Auf einer Waldlichtung zwischen Bunkerhügeln, Stacheldraht und Hallen werden Laserblitze durch den Nachthimmel jagen, meterhohe Boxen wummernde Bässe in die tanzende Menge pumpen und schweißglänzende Körper im Stroboskoplicht zucken. Auf Bühnen, in Bunkern und Hallen fingert an den Plattentellern das Who-is-Who der Discjockeys. Carl Cox, Paul van Dyk und Sven Väth sowie 300 weitere DJs spielen von Ambient über House bis Minimal und Techno alle Spielarten elektronischer Musik. Techno-Pionier Paul van Dyk fiebert einem «fantastischen Wochenende» entgegen.

Festivalmacher Nikolaus Schär schwärmt von der «mystischen Atmosphäre» auf dem früheren Militärgelände, wo im Kalten Krieg Atomwaffen lagerten. Ein Festival solchen Ausmaßes – mit Musik bis zum Morgengrauen – sei nur in der tiefen Provinz machbar, nicht in Großstädten wie Berlin, sagt Schär. Anfangs seien noch 13 000 Technofans in den Hunsrück gepilgert, mittlerweile seien es 60 000 aus dem In- und Ausland. Schär fühlt sich bestätigt: «Was im
Rock’n’Roll machbar war, geht auch bei Techno.«

Bürgermeister Marlon Bröhr (CDU) heißt die Raverschar «herzlich willkommen». «Ein bisschen Ausnahmezustand» sei das ja schon. «Aber es ist schön, so viele Menschen zu sehen», sagt er. Für Kastellaun sei das jährliche Spektakel die beste Werbung und «wirtschaftlich wunderbar für die Region». Nicht nur die Eisdiele am Marktplatz profitiere finanziell davon. Auch die Bauern, auf deren Feldern sich die Abertausenden Zelte der Gäste ausbreiten.

Johannes Birk vom Gewerbeverein erzählt: «Jeder, der etwas anzubieten hat, macht das.» Hotels, Pensionen und Privatzimmer im Umkreis von 50 Kilometern seien ausgebucht. Uschi Mutlack vom Hotel «Altes Stadttor» freut sich auf ihre «Natur-One-Stammgäste», Der Älteste sei 55, komme seit neun Jahren und habe vor drei Jahren «auf der Nature» geheiratet.

Auch der Leiter des städtischen Hallenbads reibt sich die Hände.
«Die Raver kommen in Bussen zum Duschen», erzählt Marcus Reinhard.
Statt 200 Gästen am Tag strömten während des Festivals 4000 in das Bad. Den Eintrittspreis verdoppele er daher auf fünf Euro. Nächste Woche werde er das Bad dann für zwei Tage geschlossen und gründlich gereinigt.

• • • • •

● FOLGENDES BEARBEITEN:
1 – Fasse den Absatz im Textauszug, der mit „Bürgermeister Marlon Bröhr“ beginnt, als kurze Liste mit Stichpunkten zusammen.
2 – Schreib den Textauszug ab den Worten „Johannes Birk vom“ bis einschließlich „erzählt Marcus Reinhard.“ neu und setze dabei „Verkehrsverein“ an die Stelle von „Gewerbeverein“.

● EINTRÄGE:
• • • • •

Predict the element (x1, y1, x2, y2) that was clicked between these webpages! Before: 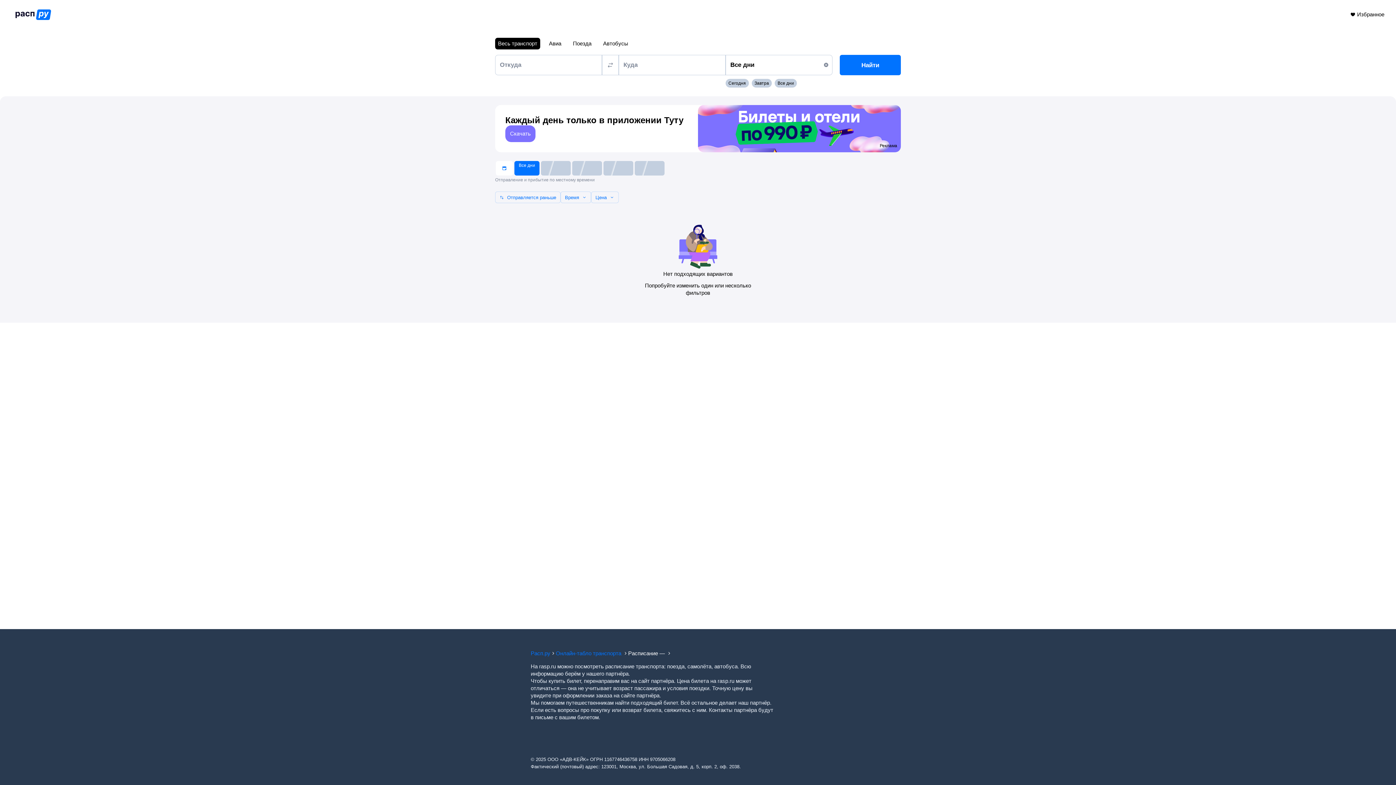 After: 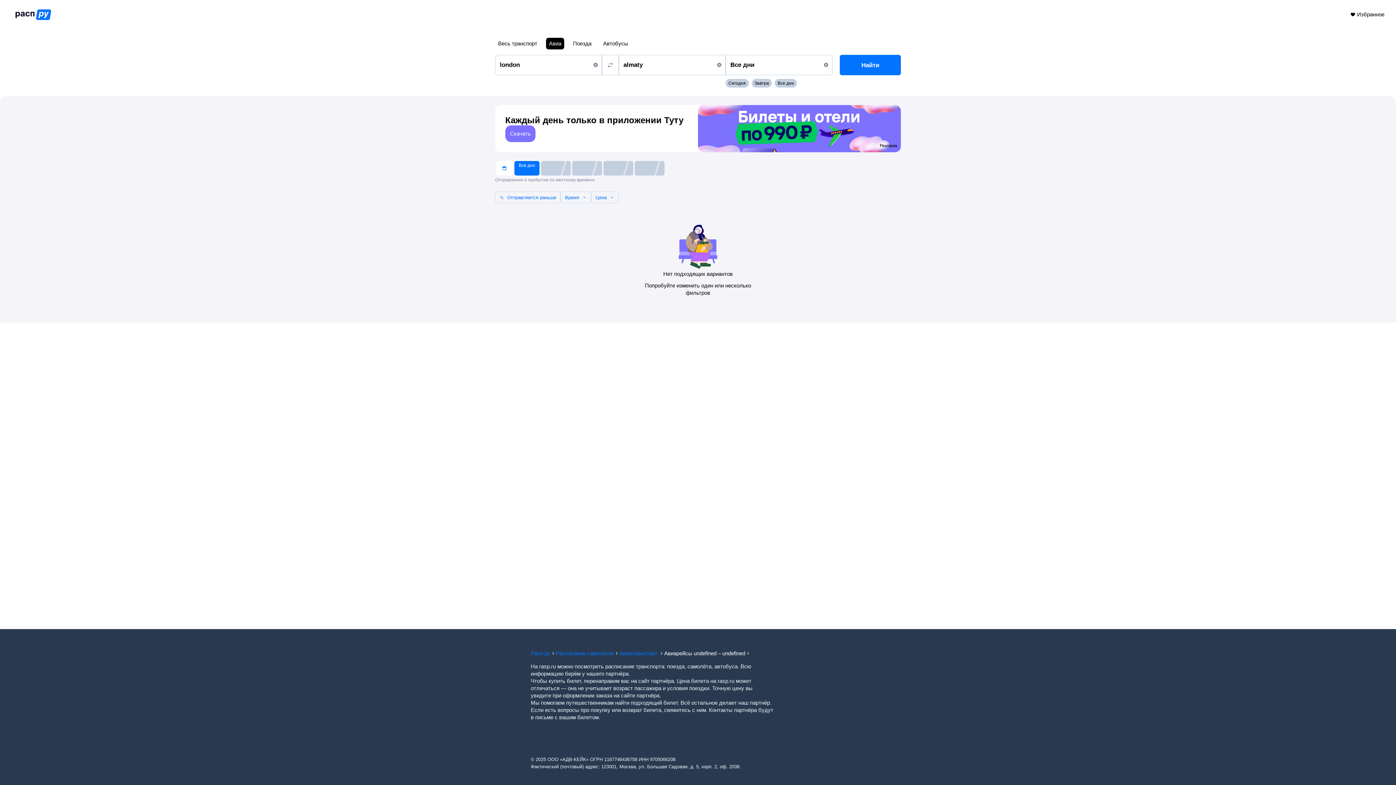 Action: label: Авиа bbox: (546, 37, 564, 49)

• • • • •

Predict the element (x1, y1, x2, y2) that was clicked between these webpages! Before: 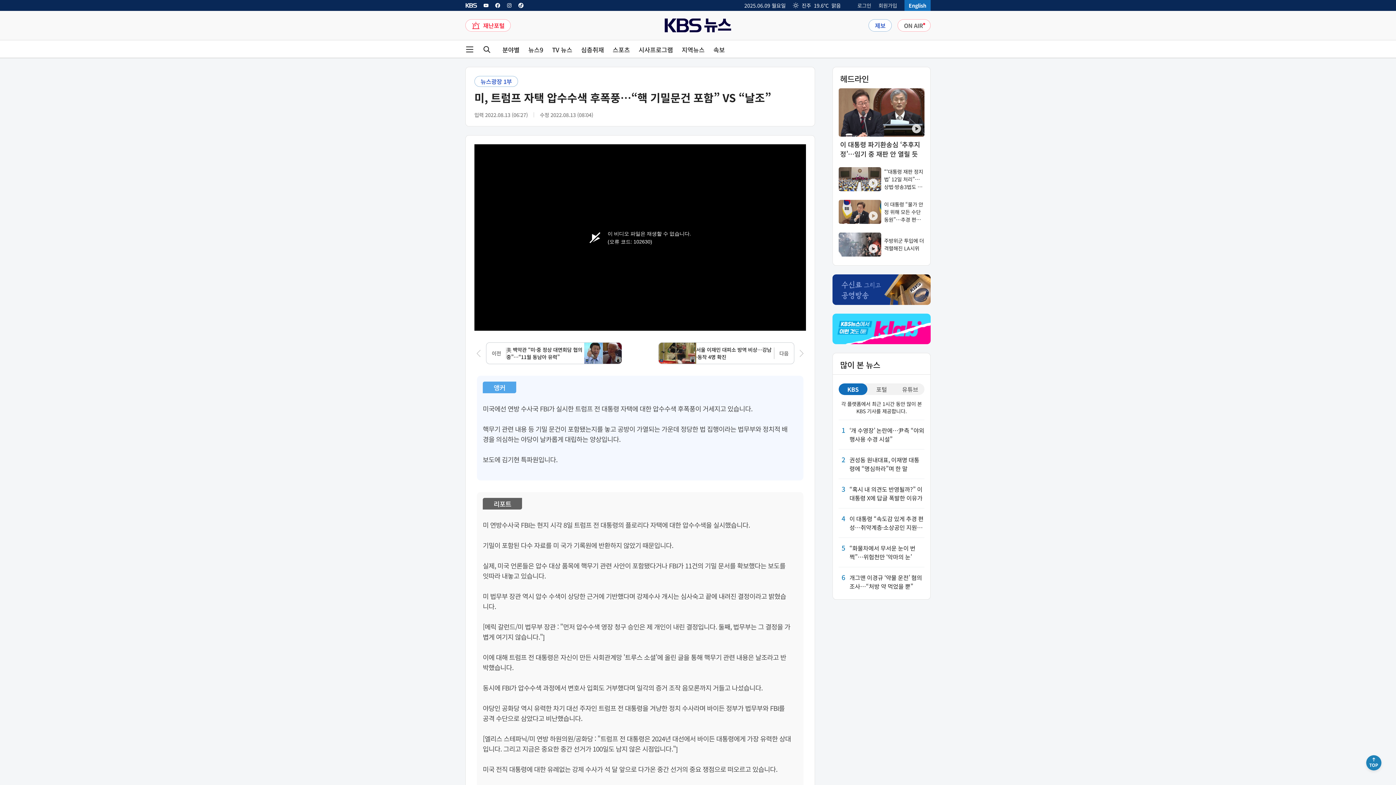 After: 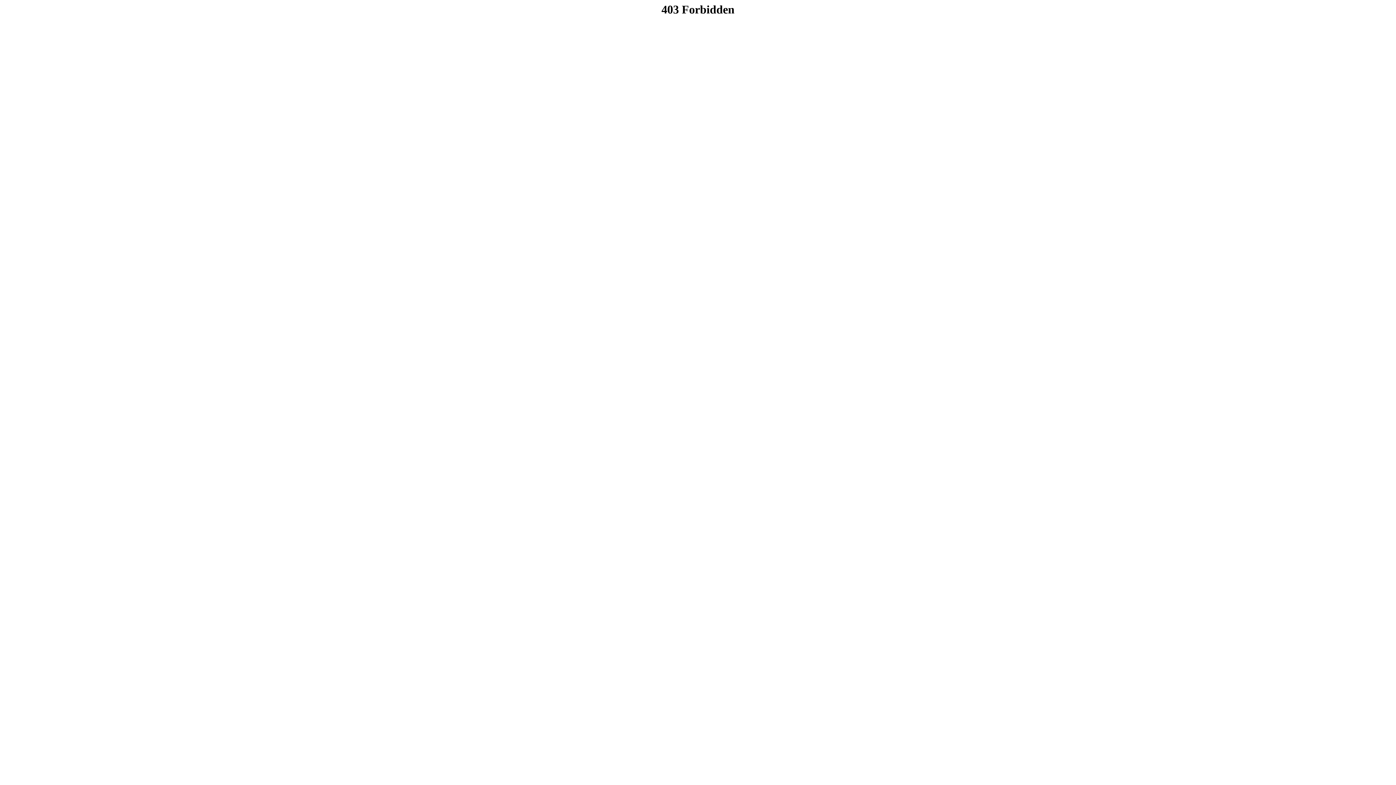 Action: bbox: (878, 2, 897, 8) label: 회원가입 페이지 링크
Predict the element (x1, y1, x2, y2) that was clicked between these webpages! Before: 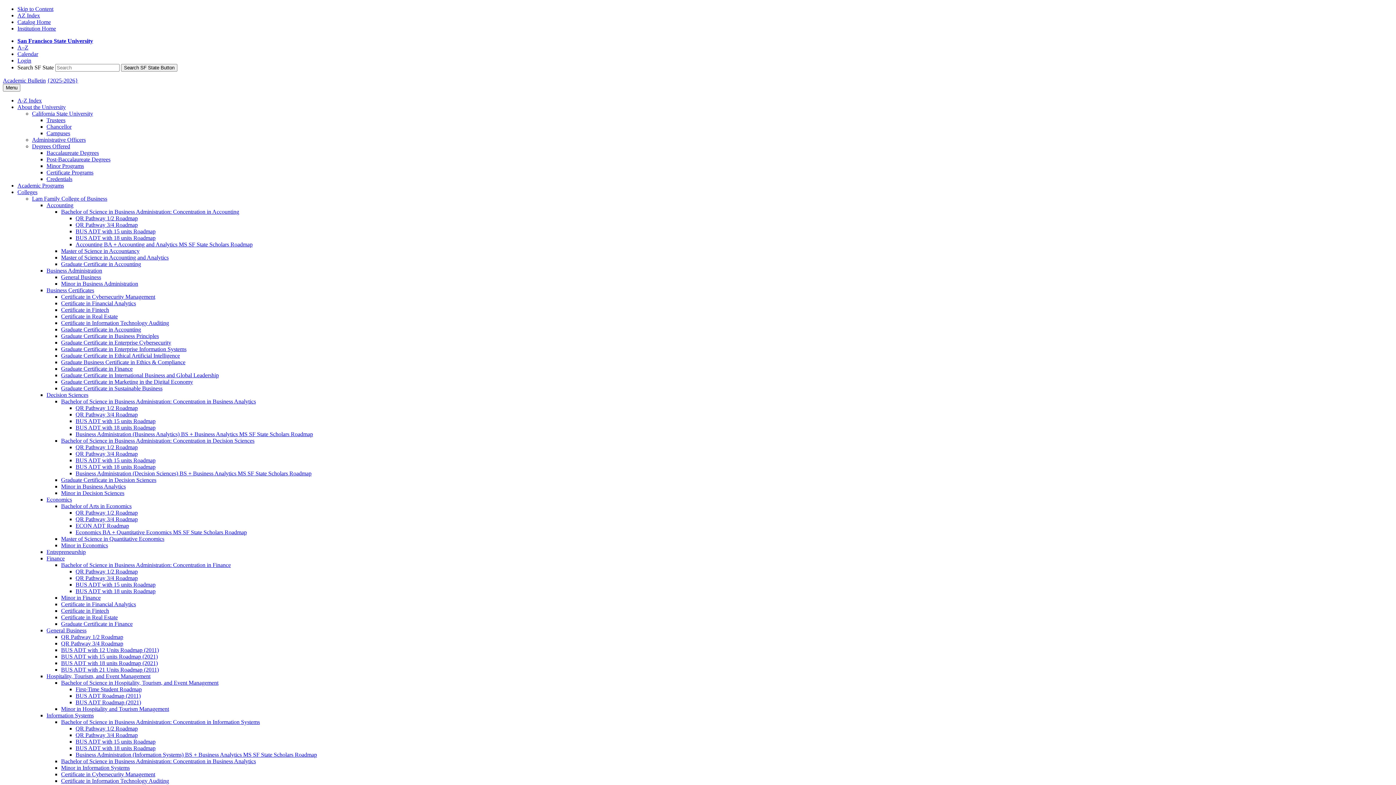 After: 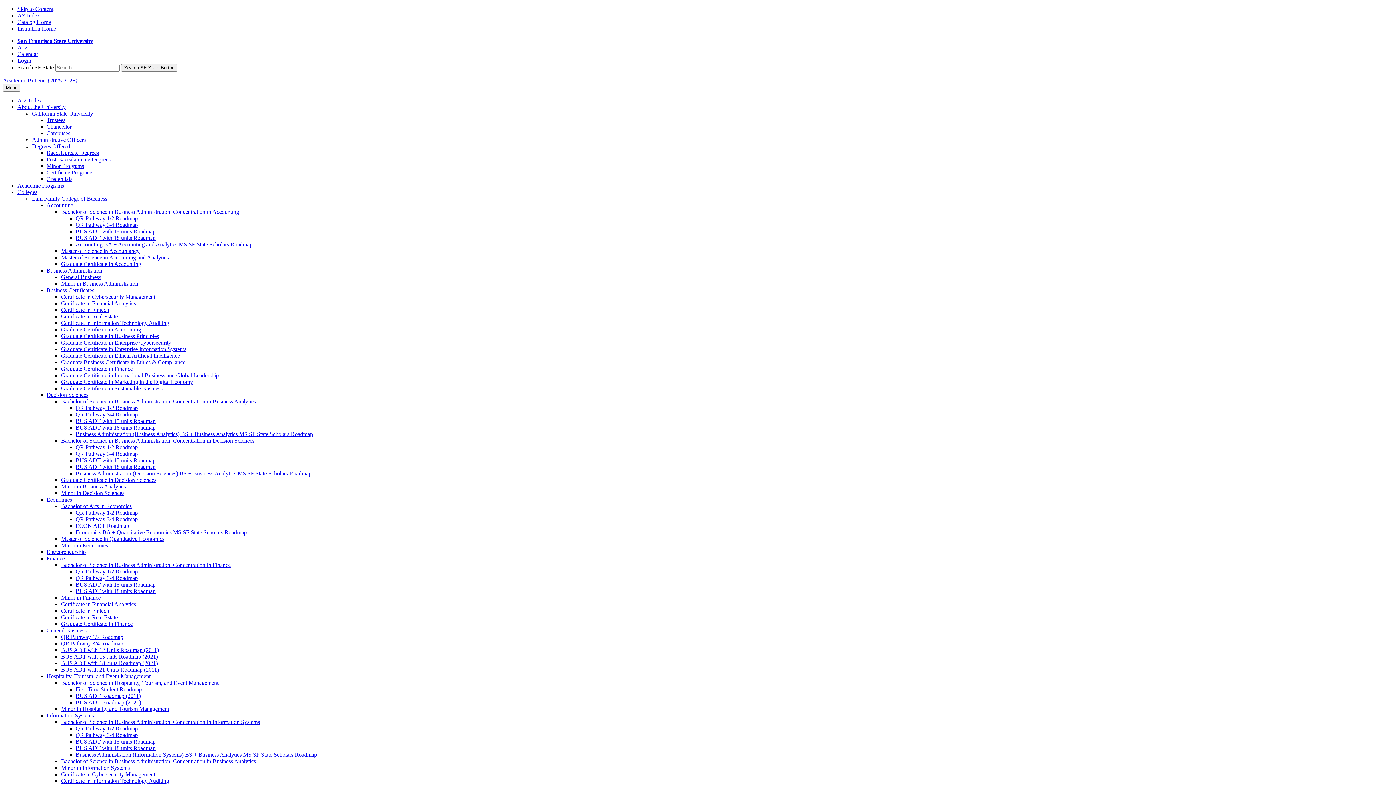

• • • • •

● LÖSUNGEN:
1 –
- Bürgermeister Marlon Bröhr (CDU) heißt die Raver herzlich willkommen.
- Er spricht von „ein bisschen Ausnahmezustand“, freut sich aber über die vielen Menschen.
- Für Kastellaun ist das jährliche Spektakel die beste Werbung und wirtschaftlich wunderbar für die Region.
- Davon profitieren die Eisdiele am Marktplatz und auch die Bauern, auf deren Feldern die vielen Zelte der Gäste stehen.

2 –
Johannes Birk vom Verkehrsverein erzählt: «Jeder, der etwas anzubieten hat, macht das.» Hotels, Pensionen und Privatzimmer im Umkreis von 50 Kilometern seien ausgebucht. Uschi Mutlack vom Hotel «Altes Stadttor» freut sich auf ihre «Natur-One-Stammgäste», Der Älteste sei 55, komme seit neun Jahren und habe vor drei Jahren «auf der Nature» geheiratet.

Auch der Leiter des städtischen Hallenbads reibt sich die Hände.
«Die Raver kommen in Bussen zum Duschen», erzählt Marcus Reinhard.